Adds Kuhn, “Insurance companies are mainly looking for an accurate picture of your health and lifestyle to assess the risk of insuring you so they can establish what premium you get.”

That gives you a good platform for understanding what application factors drive insurance company decisions – good and bad.

First consideration: Primary elements on your life insurance application

Here’s how Kuhn breaks it down:

“Insurance companies focus on the following application elements,” he says:

  •  Is there an insurable interest? You can’t just go buy life insurance on someone you don’t like and hope to profit on it.
  •  Are you male or female?
  •  Do you use tobacco products?
  •  Do you have any medical problems?
  •  Do you have a substance abuse problem?
  •  Do you do any hazardous activities like auto racing or skydiving.

“Those are the primary factors that determine what kind of offer you get,” Kuhn adds.

See also: 5 factors that can influence you life insurance rates

Next consideration: Insurers look for inconsistencies — and other factors

Other industry insiders advise consumers to focus on application inconsistencies and items that are grossly misstated.
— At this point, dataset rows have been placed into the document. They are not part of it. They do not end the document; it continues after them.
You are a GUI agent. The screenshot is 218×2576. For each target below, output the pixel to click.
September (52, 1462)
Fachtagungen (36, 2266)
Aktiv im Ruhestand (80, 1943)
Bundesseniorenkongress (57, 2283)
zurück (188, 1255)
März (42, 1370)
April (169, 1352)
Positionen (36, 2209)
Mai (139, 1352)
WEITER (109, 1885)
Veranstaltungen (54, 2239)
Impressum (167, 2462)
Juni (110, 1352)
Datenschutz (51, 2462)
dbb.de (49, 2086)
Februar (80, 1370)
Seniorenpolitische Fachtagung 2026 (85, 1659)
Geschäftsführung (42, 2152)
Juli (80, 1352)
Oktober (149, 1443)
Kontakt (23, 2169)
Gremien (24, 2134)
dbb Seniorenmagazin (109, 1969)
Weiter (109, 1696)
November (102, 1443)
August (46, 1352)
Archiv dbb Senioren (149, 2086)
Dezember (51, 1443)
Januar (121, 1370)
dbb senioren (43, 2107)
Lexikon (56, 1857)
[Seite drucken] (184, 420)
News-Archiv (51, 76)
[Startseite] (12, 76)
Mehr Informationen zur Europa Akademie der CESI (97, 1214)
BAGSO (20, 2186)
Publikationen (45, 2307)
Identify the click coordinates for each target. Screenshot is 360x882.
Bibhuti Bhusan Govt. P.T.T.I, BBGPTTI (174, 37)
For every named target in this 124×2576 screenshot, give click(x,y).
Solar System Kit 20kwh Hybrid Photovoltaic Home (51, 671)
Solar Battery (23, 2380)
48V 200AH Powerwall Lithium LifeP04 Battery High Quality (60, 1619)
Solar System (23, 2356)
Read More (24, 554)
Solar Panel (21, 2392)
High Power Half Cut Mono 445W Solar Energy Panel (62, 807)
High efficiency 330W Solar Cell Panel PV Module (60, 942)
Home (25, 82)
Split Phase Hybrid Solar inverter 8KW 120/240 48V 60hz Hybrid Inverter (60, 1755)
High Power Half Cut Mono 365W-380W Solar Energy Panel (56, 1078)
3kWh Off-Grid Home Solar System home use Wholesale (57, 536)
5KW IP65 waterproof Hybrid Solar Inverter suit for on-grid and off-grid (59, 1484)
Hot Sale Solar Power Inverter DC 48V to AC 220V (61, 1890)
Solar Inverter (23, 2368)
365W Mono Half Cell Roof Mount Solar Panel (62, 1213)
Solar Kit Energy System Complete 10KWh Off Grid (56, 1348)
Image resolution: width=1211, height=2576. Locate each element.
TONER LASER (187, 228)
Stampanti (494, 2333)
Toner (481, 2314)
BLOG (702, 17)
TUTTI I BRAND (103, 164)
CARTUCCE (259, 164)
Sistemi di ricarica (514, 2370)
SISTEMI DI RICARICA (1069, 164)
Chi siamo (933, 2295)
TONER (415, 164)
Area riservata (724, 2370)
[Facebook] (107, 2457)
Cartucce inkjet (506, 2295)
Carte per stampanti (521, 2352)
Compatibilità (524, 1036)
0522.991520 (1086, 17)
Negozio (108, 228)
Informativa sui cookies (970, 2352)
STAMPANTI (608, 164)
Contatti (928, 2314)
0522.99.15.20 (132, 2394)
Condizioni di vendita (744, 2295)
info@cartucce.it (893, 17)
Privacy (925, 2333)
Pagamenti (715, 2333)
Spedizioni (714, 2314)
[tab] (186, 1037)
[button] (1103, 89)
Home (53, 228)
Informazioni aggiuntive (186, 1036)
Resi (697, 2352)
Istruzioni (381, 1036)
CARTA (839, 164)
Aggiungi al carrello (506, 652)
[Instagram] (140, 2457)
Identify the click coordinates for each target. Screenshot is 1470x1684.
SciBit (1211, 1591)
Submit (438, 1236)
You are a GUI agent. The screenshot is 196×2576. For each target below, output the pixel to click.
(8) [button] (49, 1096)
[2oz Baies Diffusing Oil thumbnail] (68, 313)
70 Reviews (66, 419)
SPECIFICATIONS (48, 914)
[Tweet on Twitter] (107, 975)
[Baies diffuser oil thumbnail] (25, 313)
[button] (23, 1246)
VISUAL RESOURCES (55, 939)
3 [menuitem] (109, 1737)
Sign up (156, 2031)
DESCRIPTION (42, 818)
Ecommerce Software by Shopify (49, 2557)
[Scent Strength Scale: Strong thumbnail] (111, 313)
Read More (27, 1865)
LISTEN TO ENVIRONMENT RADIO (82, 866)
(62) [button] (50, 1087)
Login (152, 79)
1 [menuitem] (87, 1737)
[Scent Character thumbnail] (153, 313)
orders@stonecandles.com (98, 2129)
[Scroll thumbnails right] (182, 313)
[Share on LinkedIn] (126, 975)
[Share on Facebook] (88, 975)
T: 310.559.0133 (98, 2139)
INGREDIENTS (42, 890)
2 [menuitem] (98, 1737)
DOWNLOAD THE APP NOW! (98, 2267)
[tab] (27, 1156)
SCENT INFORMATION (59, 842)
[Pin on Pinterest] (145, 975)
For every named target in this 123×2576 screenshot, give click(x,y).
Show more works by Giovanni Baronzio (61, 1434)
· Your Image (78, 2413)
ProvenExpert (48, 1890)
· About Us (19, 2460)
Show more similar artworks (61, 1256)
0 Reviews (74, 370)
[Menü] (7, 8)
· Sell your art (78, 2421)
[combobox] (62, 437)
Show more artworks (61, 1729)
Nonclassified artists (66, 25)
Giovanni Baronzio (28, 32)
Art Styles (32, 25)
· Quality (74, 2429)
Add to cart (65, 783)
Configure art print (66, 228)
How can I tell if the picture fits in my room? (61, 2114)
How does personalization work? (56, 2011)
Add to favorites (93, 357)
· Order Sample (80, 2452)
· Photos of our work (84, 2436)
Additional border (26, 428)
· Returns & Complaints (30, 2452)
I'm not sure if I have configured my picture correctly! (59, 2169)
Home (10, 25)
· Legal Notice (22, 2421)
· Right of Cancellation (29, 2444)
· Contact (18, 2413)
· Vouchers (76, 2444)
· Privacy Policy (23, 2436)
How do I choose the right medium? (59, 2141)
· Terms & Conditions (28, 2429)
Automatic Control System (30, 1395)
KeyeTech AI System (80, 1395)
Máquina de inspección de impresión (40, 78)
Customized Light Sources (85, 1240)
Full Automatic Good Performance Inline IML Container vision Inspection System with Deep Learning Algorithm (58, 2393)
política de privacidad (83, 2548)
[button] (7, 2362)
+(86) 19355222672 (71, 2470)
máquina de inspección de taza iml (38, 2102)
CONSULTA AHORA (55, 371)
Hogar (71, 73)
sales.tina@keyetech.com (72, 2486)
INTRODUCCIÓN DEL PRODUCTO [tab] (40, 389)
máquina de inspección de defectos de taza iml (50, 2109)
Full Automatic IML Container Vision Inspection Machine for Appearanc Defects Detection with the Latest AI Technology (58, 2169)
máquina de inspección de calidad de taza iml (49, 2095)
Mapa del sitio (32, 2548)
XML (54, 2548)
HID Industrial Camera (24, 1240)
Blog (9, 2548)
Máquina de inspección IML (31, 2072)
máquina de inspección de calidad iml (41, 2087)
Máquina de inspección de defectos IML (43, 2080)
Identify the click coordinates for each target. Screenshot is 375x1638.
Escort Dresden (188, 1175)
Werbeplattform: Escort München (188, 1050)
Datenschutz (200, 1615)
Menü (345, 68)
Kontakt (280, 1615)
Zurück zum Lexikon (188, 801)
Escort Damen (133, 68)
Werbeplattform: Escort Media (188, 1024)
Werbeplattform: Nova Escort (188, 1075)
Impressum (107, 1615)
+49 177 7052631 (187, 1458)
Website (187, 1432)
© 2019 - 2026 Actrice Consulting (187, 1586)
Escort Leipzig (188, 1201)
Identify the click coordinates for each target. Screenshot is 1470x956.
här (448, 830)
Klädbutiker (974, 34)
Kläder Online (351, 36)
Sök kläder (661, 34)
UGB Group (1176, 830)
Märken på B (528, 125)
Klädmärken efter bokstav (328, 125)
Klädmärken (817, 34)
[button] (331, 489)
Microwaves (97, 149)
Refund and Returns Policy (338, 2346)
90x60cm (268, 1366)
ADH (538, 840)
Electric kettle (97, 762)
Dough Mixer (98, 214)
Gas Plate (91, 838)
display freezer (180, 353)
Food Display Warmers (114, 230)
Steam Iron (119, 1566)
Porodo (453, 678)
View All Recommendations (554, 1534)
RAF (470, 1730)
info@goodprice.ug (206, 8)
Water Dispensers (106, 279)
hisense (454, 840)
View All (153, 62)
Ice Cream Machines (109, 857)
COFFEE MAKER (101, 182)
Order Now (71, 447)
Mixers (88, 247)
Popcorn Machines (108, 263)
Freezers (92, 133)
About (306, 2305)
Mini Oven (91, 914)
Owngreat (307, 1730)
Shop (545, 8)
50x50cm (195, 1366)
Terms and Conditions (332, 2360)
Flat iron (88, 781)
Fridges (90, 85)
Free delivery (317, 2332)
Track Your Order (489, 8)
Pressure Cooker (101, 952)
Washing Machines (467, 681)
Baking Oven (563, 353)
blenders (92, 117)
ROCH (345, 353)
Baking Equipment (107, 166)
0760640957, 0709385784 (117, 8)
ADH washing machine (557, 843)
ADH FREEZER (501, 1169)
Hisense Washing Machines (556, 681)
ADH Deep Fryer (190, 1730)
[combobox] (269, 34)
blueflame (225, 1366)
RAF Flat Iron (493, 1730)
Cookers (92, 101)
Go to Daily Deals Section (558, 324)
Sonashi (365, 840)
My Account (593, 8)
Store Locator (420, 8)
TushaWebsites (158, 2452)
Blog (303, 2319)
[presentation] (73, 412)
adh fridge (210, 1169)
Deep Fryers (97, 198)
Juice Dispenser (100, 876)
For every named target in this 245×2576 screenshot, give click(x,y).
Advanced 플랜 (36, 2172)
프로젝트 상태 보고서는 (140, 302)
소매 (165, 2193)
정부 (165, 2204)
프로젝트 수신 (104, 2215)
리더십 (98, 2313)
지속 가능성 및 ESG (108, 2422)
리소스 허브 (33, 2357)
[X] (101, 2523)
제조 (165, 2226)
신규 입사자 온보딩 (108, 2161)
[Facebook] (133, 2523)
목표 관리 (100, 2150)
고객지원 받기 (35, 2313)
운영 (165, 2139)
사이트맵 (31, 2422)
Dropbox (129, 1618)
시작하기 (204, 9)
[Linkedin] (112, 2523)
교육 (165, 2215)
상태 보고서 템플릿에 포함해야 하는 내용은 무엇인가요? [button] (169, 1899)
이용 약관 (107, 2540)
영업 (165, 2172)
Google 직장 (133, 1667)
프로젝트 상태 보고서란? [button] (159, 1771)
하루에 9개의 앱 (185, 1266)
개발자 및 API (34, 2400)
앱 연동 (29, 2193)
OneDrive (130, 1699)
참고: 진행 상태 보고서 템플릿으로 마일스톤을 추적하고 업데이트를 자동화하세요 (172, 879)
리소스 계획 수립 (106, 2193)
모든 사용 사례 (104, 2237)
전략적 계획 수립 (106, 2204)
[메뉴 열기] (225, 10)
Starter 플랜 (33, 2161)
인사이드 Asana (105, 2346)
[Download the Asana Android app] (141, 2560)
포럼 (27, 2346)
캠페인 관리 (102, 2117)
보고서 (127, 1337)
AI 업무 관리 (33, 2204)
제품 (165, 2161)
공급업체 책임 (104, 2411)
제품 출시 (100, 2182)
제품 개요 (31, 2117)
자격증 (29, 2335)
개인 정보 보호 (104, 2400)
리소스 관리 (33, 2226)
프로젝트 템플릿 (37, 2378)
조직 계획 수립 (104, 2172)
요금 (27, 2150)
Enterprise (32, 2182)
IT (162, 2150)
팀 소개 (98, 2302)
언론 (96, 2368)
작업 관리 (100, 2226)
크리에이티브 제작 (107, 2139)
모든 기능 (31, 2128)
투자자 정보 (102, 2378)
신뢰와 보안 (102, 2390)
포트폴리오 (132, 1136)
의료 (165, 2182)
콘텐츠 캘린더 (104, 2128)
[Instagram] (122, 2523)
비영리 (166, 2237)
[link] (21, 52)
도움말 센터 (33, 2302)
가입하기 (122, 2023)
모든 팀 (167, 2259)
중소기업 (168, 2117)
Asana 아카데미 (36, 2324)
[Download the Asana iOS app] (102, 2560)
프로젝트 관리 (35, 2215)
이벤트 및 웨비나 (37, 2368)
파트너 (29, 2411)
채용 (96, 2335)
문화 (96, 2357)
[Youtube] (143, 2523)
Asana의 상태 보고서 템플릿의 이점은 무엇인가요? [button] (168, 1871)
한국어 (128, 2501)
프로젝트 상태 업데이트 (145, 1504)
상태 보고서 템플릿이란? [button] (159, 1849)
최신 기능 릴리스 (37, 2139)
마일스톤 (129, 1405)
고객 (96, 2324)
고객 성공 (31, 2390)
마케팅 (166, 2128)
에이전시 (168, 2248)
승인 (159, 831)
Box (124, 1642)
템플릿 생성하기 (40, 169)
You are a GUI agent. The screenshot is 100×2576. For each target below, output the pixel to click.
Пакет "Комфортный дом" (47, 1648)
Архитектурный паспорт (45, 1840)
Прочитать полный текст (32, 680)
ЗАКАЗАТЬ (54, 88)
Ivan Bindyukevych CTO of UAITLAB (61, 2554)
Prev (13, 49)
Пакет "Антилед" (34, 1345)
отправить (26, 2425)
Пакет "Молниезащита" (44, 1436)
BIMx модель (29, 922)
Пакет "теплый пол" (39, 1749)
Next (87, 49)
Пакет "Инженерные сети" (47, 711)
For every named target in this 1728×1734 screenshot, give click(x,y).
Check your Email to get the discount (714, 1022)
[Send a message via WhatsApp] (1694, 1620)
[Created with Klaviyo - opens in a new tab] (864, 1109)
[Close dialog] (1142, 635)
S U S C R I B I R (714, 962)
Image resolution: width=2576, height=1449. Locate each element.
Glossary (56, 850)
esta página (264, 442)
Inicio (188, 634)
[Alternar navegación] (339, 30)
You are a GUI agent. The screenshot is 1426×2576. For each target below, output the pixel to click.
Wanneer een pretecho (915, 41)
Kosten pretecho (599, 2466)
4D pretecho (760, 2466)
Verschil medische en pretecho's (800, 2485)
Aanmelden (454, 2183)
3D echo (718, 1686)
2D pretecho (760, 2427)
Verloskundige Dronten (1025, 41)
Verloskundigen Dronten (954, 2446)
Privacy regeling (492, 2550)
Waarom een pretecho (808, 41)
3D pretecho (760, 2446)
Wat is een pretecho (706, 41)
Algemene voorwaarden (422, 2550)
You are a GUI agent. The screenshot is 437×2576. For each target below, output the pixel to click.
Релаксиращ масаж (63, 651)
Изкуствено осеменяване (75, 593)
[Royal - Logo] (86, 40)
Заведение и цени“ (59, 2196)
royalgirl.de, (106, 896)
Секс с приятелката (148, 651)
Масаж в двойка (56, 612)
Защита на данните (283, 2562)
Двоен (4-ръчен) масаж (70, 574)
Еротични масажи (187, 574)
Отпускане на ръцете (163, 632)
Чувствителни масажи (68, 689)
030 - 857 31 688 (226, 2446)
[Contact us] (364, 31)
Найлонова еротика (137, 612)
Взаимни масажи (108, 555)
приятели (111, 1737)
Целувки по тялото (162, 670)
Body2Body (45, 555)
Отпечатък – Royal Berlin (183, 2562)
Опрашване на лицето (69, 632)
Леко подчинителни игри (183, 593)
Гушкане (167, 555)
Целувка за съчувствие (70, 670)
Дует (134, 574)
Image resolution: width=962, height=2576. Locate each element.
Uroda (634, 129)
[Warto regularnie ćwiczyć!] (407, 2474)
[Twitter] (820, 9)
“An example would be someone who goes to the doctor frequently for lung-related issues, but don't state they are a smoker on the application,” says Stephen Alred, founder of Ignite Financial in Atlanta, Georgia. “Red flags will waive and insurers will dig a lot deeper to confirm an applicant's claims.”

Life insurance analysts will also look for clues about family history – a big factor in arriving at life insurance policy premiums.

“Family history plays a big role on if someone has the potential for early heart disease or cancer,” says Mike Raines, founder of Raines Insurance Group, in Cummings, Georgia.

“Also, certain height and weight guidelines differ for each carrier, but some companies will allow quite a bit of discretion if other factors are good.”

Knowing what life insurance companies look for when they review policy applications can save big money for consumers.

Start with the tips above, and see if they don’t make a difference when paying your life insurance bills.